* Entries shown *

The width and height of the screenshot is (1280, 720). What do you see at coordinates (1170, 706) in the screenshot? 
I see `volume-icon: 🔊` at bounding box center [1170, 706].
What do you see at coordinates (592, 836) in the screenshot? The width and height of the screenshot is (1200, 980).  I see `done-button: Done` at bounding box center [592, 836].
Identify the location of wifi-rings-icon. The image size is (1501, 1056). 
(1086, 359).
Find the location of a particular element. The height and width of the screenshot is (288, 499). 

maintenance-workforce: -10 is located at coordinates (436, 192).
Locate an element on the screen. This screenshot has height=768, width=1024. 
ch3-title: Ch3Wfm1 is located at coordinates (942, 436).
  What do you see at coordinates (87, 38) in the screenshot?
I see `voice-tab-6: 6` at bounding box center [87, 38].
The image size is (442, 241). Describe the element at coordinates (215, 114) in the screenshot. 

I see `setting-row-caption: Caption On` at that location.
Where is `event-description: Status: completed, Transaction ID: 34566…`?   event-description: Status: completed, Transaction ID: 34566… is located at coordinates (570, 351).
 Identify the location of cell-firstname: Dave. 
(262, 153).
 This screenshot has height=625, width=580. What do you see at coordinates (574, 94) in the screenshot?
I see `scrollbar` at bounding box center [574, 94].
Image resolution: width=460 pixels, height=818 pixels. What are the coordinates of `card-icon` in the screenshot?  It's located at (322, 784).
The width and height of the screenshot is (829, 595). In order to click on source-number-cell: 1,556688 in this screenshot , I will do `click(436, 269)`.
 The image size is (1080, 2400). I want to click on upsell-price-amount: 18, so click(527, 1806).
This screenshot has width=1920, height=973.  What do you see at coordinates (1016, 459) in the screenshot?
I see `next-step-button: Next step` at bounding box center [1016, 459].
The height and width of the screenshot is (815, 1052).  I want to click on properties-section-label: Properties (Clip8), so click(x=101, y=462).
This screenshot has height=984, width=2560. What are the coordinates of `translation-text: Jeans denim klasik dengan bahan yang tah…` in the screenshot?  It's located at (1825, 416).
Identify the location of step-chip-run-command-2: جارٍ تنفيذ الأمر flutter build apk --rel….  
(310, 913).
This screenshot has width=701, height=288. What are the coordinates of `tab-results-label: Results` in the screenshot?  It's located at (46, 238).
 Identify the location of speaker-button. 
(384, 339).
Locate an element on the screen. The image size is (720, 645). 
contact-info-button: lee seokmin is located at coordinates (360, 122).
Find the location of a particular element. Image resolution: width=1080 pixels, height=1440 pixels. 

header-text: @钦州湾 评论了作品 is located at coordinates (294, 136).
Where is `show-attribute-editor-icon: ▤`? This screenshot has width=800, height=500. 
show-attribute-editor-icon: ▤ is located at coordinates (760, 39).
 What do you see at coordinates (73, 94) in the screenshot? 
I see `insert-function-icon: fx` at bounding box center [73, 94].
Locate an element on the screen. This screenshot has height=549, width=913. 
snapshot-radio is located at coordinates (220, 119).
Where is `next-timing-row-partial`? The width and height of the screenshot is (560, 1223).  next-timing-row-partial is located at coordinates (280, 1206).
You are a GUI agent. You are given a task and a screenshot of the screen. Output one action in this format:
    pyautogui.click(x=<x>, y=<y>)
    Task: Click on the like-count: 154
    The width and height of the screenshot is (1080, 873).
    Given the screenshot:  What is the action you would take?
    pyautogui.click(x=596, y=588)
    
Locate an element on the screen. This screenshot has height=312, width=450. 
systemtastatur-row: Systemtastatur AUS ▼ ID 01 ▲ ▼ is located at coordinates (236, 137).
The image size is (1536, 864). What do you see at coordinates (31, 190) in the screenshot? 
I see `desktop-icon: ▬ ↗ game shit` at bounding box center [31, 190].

* Task *
Copy the lines above verbatim, starting at the line that contains "What do you see at coordinates (592, 836)" and ending at the line that contains "(1086, 359).".

* Finished task *
What do you see at coordinates (592, 836) in the screenshot? The width and height of the screenshot is (1200, 980).  I see `done-button: Done` at bounding box center [592, 836].
Identify the location of wifi-rings-icon. The image size is (1501, 1056). 
(1086, 359).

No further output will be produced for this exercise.